In the NEOSPHERE trial, rash occurred in 40.2% of patients treated with neoadjuvant pertuzumab, trastuzumab and docetaxel compared with 29.0% of patients treated with trastuzumab and docetaxel. In the TRYPHAENA trial, rash occurred in 36.8% of patients treated with neoadjuvant pertuzumab + TCH and 20.0% of patients treated with neoadjuvant pertuzumab, trastuzumab and docetaxel following FEC. The incidence of rash was higher in patients who received six cycles of pertuzumab compared with patients who received three cycles of pertuzumab, independent of the chemotherapy given.
In the APHINITY trial, the adverse event of rash occurred in 25.8% of patients in pertuzumab arm vs. 20.3% of patients in placebo arm. The majority of rash events were Grade 1 or 2.
In the pivotal trial CLEOPATRA in metastatic breast cancer, the incidence of NCI-CTCAE v.3 Grade 3-4 neutropenia was balanced in the two treatment groups (86.3% of pertuzumab-treated patients and 86.6% of placebo-treated patients, including 60.7% and 64.8% Grade 4 neutropenia, respectively).
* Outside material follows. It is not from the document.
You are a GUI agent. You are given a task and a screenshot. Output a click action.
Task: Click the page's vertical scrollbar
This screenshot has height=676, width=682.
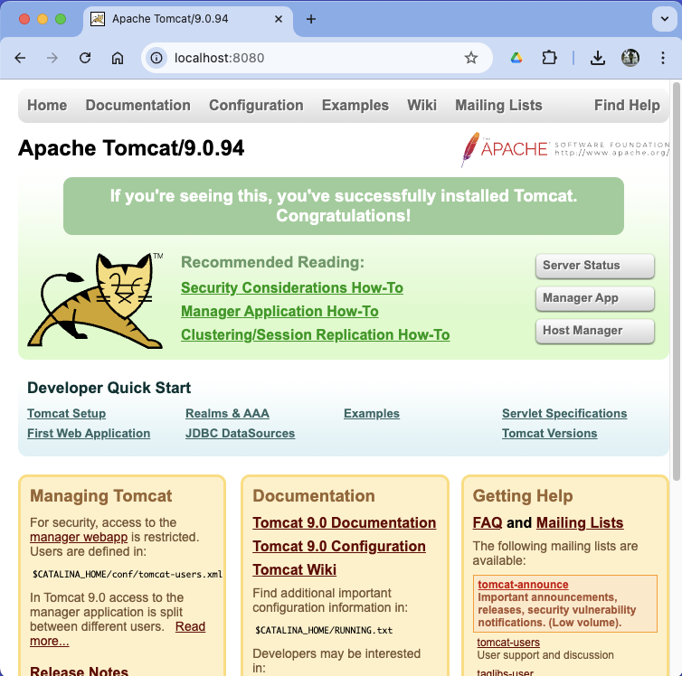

In the NEOSPHERE trial, the incidence of NCI-CTCAE v.3 Grade 3-4 neutropenia was 74.5% in patients treated with neoadjuvant pertuzumab, trastuzumab and docetaxel compared with 84.5% in patients treated with trastuzumab and docetaxel, including 50.9% and 60.2% Grade 4 neutropenia, respectively. In the TRYPHAENA trial, the incidence of NCI-CTCAE v.3 Grade 3-4 neutropenia was 85.3% in patients treated with neoadjuvant pertuzumab + TCH and 77.0% in patients treated with neoadjuvant pertuzumab, trastuzumab and docetaxel following FEC, including 66.7% and 59.5% Grade 4 neutropenia, respectively.
In the APHINITY trial, the incidence of NCI-CTCAE v.4 Grade 3-4 neutropenia was 40.6% in patients treated with pertuzumab, trastuzumab and chemotherapy compared with 39.1% in patients treated with placebo, trastuzumab and chemotherapy, including 28.3% and 26.5% Grade 4 neutropenia, respectively.